------ MATERIAL FOR THIS EXERCISE

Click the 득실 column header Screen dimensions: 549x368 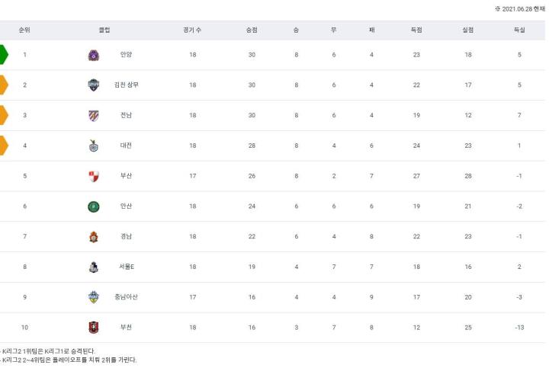coord(519,30)
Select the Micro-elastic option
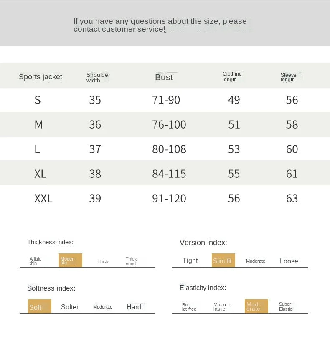The width and height of the screenshot is (330, 344). tap(223, 307)
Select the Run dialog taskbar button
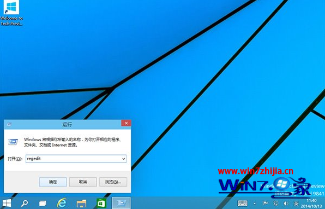The height and width of the screenshot is (209, 325). [121, 203]
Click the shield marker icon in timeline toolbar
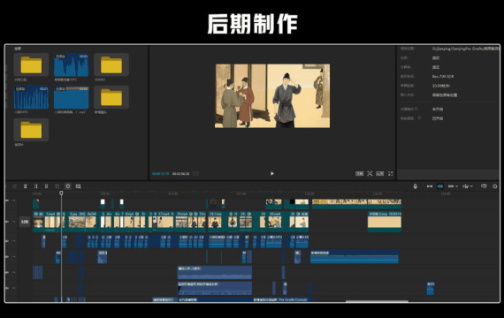 coord(67,186)
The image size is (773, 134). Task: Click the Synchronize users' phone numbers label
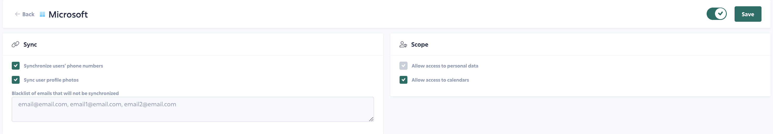(x=63, y=66)
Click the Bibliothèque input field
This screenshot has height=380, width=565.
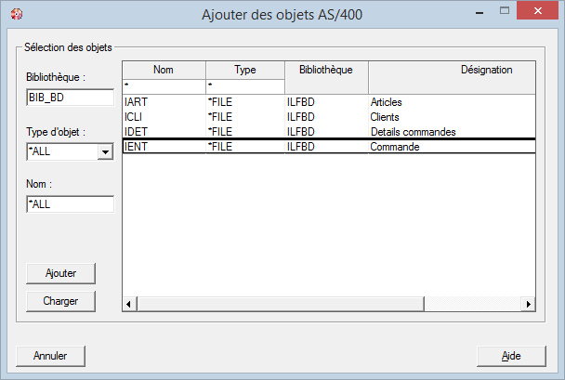[x=70, y=98]
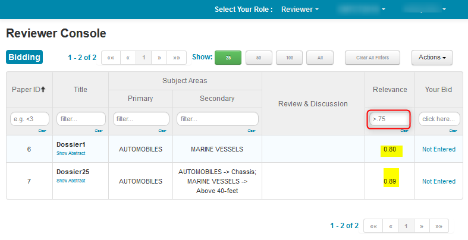Click the top last-page »» pagination button
Image resolution: width=468 pixels, height=240 pixels.
pos(176,58)
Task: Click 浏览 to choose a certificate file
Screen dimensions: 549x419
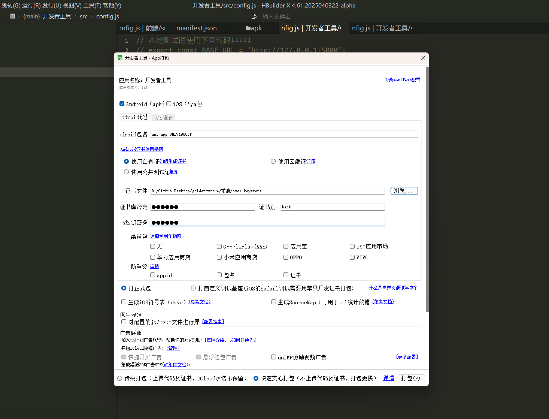Action: pyautogui.click(x=404, y=191)
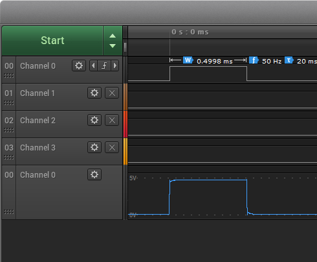Open settings gear for digital Channel 0
Image resolution: width=317 pixels, height=262 pixels.
coord(79,66)
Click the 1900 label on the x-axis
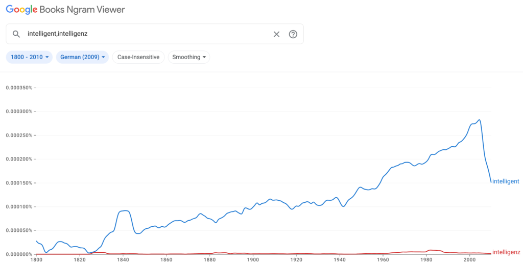The image size is (523, 265). (x=252, y=260)
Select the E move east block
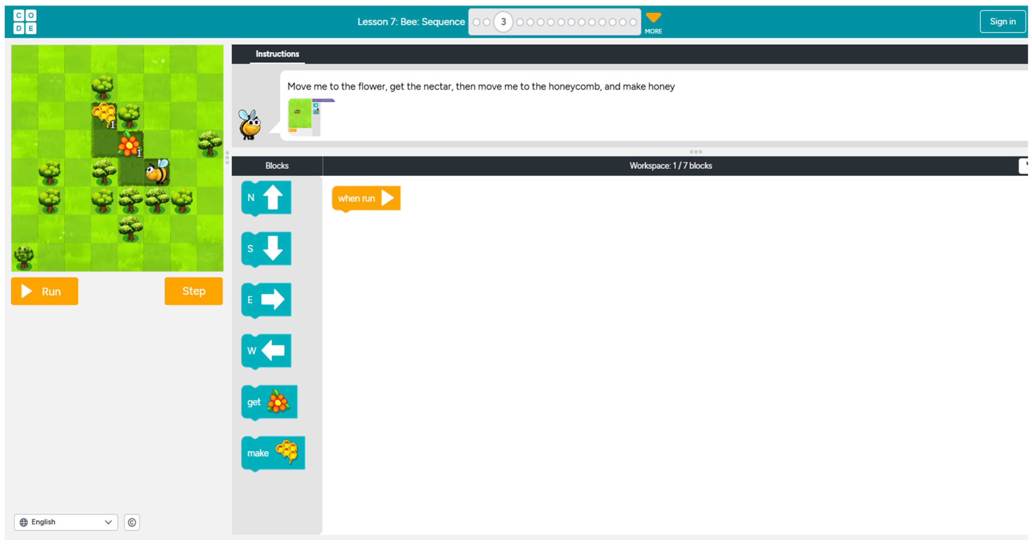Image resolution: width=1032 pixels, height=546 pixels. pyautogui.click(x=266, y=300)
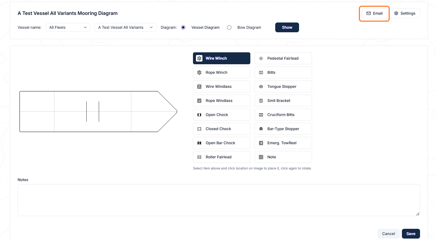This screenshot has height=241, width=436.
Task: Click the Cancel button
Action: [388, 234]
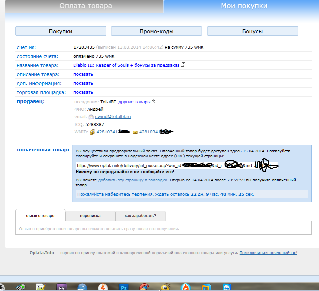Click external link icon beside 'другие товары'
The width and height of the screenshot is (319, 291).
154,102
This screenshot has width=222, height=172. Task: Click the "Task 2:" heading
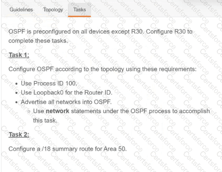coord(19,134)
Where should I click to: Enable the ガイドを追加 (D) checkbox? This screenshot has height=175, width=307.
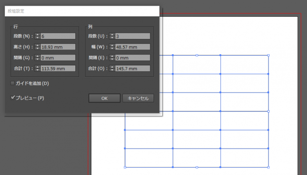[x=12, y=83]
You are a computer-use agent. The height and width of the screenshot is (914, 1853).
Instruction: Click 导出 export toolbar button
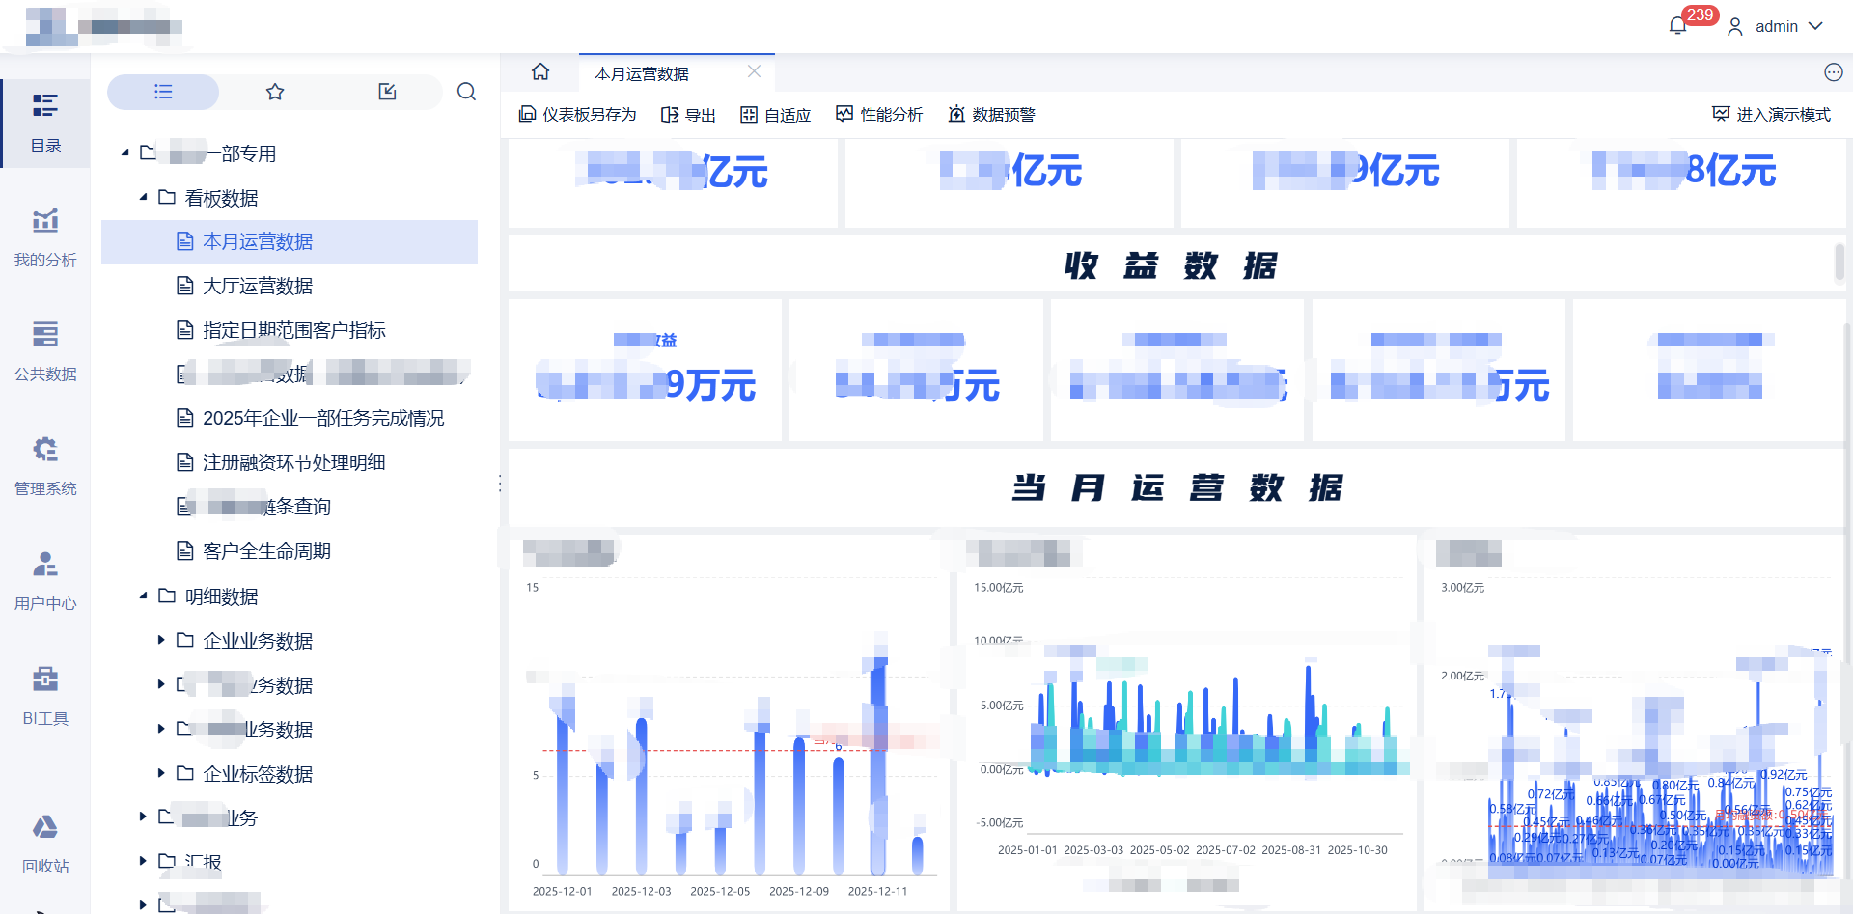[x=688, y=115]
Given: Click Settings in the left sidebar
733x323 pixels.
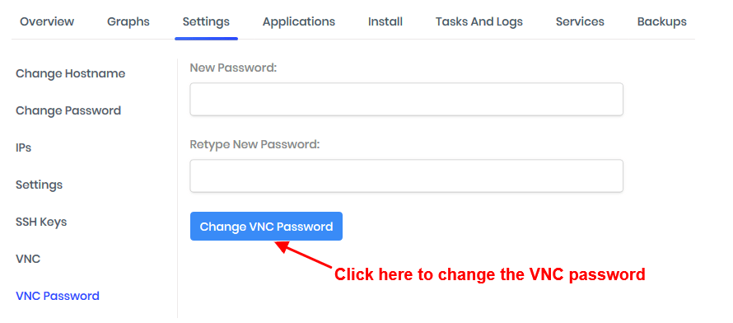Looking at the screenshot, I should (x=39, y=185).
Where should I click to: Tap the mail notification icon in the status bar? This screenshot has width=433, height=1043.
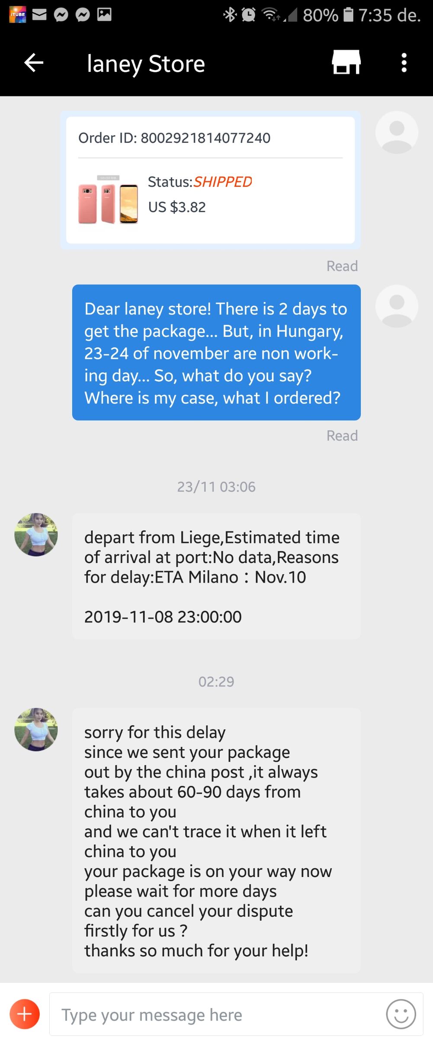tap(39, 15)
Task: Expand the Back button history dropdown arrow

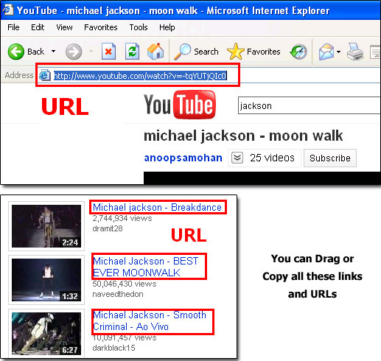Action: (53, 52)
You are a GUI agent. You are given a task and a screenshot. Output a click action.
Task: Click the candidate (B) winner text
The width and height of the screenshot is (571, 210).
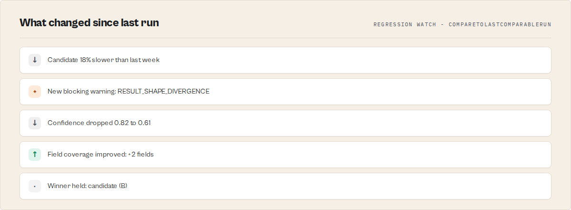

------------

Find the lines in the records that contain the word "agent", then copy every one of them.

### EXERCISE RESULT:
You are a computer-use agent. The height and width of the screenshot is (914, 1853).
You are a GUI agent. You are given a task and a screenshot. Output a click action.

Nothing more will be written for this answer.